Post-Pandemic Planning: Using Direct-To-Patient Deliveries For Supply Chain Management

A conversation with Tero Laulajainen, vice president – head of global clinical science and operations, UCB

It’s not every day (at least, not anymore) that we talk or even think about the effects of the COVID-19 pandemic. But many of the sacrifices, concessions, and adaptations made during that unprecedented time have had a lasting effect, not the least of which is the way clinical research professionals think about clinical trial design and how to deliver and treat participants with investigational therapies.

What gathered momentum as a way to navigate shelter-in-place, quarantine, and isolation orders, as well as folks’ preference to limit time spent in public places, direct-to-patient deliveries continue to be used even in the long tail of the coronavirus pandemic.

Here, UCB Vice President – Head of Global Clinical Science and Operations Tero Laulajainen gets us up to speed on DTP and how UCB is leveraging it today.

How can we implement post-pandemic experiences and lessons in clinical trial supply?

Laulajainen: The COVID-19 pandemic compelled the pharmaceutical industry to adapt and find solutions that would ensure uninterrupted access to treatment. One such solution was direct-to-patient (DTP) deliveries, which mitigated the impact of restricted access to healthcare facilities.

DTP refers to a model where an investigational medicinal product (IMP or more commonly, study drug) of a clinical trial is brought directly to the patient’s home. DTP can include medication delivery and tracking and the use of digital technology (such as devices and mobile apps) to monitor patients' compliance remotely. There could be even healthcare professional visits to a patient’s home for procedures like administering injections or drawing blood. This approach can be used for both remote clinical trials and hybrid clinical trials where some elements are conducted at a traditional clinical trial site.

These DTP deliveries necessitated enhanced digitalization of documents within the supply chain. Prescriptions, patient information, and shipping records were all digitized, helping to prevent disruptions and expedite lead times. We are currently running clinical trials with remote components due to the ongoing digital transformation — but if these trials had been conducted without this digital support, patients could have missed out on taking their study drugs for weeks at a time. This would have had serious consequences for each trial’s robustness and therefore the validity of its results.

In addition, delivering a supply of medication directly to patients has the potential to improve trial outcomes by enhancing medication adherence. Direct delivery ensures that patients have the necessary medication on hand, reducing the need to travel and the likelihood of missed doses due to difficulties in accessing the trial site, allowing patients to get the best treatment regardless of the situation at hand.

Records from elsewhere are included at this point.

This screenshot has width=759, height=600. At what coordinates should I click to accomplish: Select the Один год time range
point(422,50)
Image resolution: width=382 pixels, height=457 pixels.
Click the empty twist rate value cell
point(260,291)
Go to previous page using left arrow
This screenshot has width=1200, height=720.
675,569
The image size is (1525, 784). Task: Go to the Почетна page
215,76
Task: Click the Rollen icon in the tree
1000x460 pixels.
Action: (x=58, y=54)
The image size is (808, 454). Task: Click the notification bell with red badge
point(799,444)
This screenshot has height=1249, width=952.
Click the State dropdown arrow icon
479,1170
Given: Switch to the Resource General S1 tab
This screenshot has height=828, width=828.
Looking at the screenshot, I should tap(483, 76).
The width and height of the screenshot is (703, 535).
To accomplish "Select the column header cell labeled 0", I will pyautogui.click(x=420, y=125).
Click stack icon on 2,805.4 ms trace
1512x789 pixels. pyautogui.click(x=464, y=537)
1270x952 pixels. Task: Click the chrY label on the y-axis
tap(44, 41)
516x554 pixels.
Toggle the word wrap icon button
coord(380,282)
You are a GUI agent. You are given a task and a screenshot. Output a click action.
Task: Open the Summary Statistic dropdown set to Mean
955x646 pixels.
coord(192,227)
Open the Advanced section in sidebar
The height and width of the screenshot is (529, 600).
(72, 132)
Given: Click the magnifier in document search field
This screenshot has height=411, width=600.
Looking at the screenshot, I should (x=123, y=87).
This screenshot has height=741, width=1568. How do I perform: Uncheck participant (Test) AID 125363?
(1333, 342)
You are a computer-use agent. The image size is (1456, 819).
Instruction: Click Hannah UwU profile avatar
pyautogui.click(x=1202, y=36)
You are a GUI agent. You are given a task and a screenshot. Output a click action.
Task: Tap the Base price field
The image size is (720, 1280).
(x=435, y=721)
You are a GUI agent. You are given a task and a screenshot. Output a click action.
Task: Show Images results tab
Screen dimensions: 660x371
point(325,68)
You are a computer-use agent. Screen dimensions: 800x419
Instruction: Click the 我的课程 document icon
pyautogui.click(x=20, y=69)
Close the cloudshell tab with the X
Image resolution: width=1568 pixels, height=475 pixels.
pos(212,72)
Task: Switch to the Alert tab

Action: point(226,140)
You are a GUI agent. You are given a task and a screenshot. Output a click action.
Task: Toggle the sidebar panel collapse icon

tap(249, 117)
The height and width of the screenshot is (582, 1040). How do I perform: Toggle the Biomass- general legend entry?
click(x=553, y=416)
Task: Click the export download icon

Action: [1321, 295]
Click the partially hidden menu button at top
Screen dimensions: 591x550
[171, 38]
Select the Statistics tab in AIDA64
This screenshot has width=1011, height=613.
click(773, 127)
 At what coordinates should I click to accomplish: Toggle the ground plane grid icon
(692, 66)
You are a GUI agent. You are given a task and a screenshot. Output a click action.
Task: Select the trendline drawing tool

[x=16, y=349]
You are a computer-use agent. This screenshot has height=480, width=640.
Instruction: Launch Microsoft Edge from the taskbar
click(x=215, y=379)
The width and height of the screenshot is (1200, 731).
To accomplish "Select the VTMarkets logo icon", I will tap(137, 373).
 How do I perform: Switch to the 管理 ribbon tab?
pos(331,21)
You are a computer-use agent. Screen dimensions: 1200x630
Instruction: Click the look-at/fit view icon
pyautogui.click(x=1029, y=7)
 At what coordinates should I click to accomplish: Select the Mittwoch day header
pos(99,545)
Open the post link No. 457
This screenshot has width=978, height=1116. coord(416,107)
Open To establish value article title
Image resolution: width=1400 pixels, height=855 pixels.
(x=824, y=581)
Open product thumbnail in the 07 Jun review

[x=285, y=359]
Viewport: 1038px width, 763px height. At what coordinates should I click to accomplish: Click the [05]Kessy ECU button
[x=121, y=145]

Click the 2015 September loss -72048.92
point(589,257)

Pharma should aim to provide uninterrupted supply to patients, including access to new medical products, while improving efficiency in the supply chain. At UCB, this effort has the dual outcome of providing enhanced care as well as fulfilling our environmental goals and commitment to reducing greenhouse gas (GHG) emissions in our supply chain.

What are the impacts of direct-to-patient trials on patient recruitment and enrollment?

Laulajainen: In the two completely virtual studies we have run, we have seen positive results from an operational perspective. The trials were run centrally by just one investigator site and covered patients in 37 U.S. states. This direct-to-patient approach has impacted patient participation by:

• Increasing enrollment. By removing the need for regular clinic visits, more patients might be willing to participate, especially those from remote areas.
• Reaching more diverse demographics. DTP can lead to a more diverse patient population as it can include those who might have been excluded due to geographical constraints or mobility issues.
• Reducing dropout rates: Patients might be less likely to drop out if a trial is less burdensome in terms of travel and time commitment.

What are some of the challenges of or complications with direct-to-patient shipping?

Laulajainen: Direct-to-patient deliveries have necessitated enhanced digitalization within the supply chain. While this has advantages, such as improving medication adherence, there are challenges, too.

One of the challenges is finding efficient ways to offer study medications with different types of administration. Currently, drugs that are administered intravenously cannot be delivered direct-to-patient. As technology continues to evolve, we are leveraging emerging tools, advanced data analytics, artificial intelligence, tokenization, and machine learning to enhance our supply chain capabilities and hopefully address these challenges.

About The Expert:

Tero Laulajainen joined UCB in 2017 as Vice President - Head of Global Clinical Science and Operations. He leads the operational design, execution, and reporting of global clinical trials across all therapeutic areas and phases. His background is in life sciences, having studied biochemistry at the University of Helsinki. After graduating, he began his career as a scientist working in research for a pharmaceutical company. Following this, he moved into clinical operations where he discovered his passion for ensuring robust global clinical trial design, driving digital transformation in the clinical operations ecosystem and continual process improvement.